6. The method according to claim 5, wherein, The performing fusion processing using the fusion strategy corresponding to the map fusion mode parameters based on the first - type features, the second - type features of the first wind resource map, and the second - type features of the second wind resource map to obtain a fused map includes: In response to the map fusion mode parameters belonging to the first threshold range, perform weighted summation on the first - type features, the second - type features of the first wind resource map, and the second - type features of the second wind resource map based on the weight of the first wind resource map and the weight of the second wind resource map to obtain a fused map; In response to the map fusion mode parameters belonging to the second threshold range, perform inverse transformation on the second - type features of the first wind resource map to obtain a fused map; In response to the map fusion mode parameters belonging to the third threshold range, perform inverse transformation on the second - type features of the second wind resource map to obtain a fused map.

7. The method according to claim 6, wherein, The weight of the first wind resource map is determined based on the spatial resolution of the first wind resource map, the weight of the second wind resource map is determined based on the spatial resolution of the second wind resource map, and the weight of the wind resource map is positively correlated with the spatial resolution of the wind resource map.

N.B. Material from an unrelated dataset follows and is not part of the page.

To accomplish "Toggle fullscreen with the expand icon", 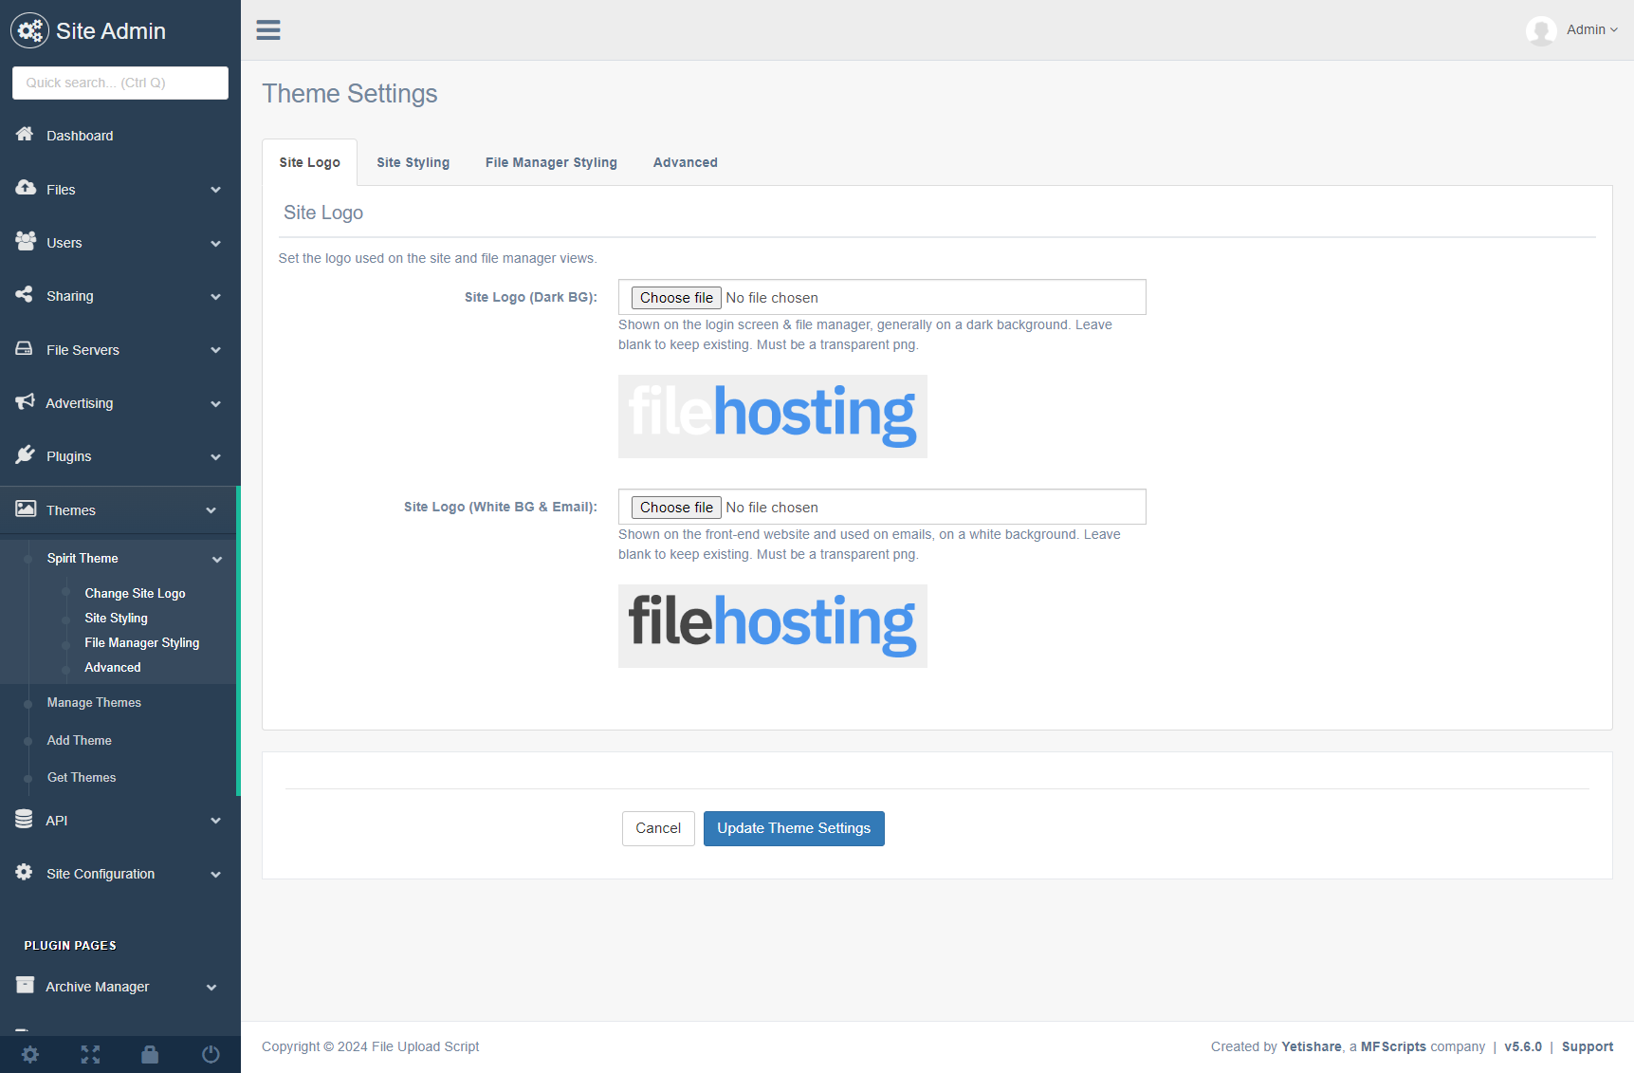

8. The method according to any one of claims 1 - 6, wherein, After performing feature fusion processing on the first - type features, the second - type features of the first wind resource map, and the second - type features of the second wind resource map to obtain a fused map, the method further includes: Determine the accuracy of the fused map based on the deviation between the wind resource parameters in the fused map and the wind resource parameters detected at the wind measurement points.

9. The method according to any one of claims 1 - 6, wherein, After performing feature fusion processing on the first - type features, the second - type features of the first wind resource map, and the second - type features of the second wind resource map to obtain a fused map, the method further includes: Determine the accuracy of the fused map based on the deviation between the wind resource parameters in the fused map and the wind resource parameters in the first wind resource map and the deviation between the wind resource parameters in the fused map and the wind resource parameters in the second wind resource map.

10. The method according to any one of claims 1 - 6, wherein, The performing feature fusion processing on the first - type features, the second - type features of the first wind resource map, and the second - type features of the second wind resource map to obtain a fused map includes: Fuse the first type of features, the second type of features of the first wind resource map, the second type of features of the second wind resource map, and the wind resource parameters detected at the wind measurement points to obtain fused features.

11. A computing device, characterized in that the computing device includes: a processor, the processor is coupled to a memory, and at least one computer program instruction is stored in the memory, and the at least one computer program instruction is loaded and executed by the processor so that the computing device implements the method according to any one of claims 1-10.

12. A computer-readable storage medium, characterized in that at least one instruction is stored in the storage medium, and when the instruction runs on a computer, the computer executes the method according to any one of claims 1-10.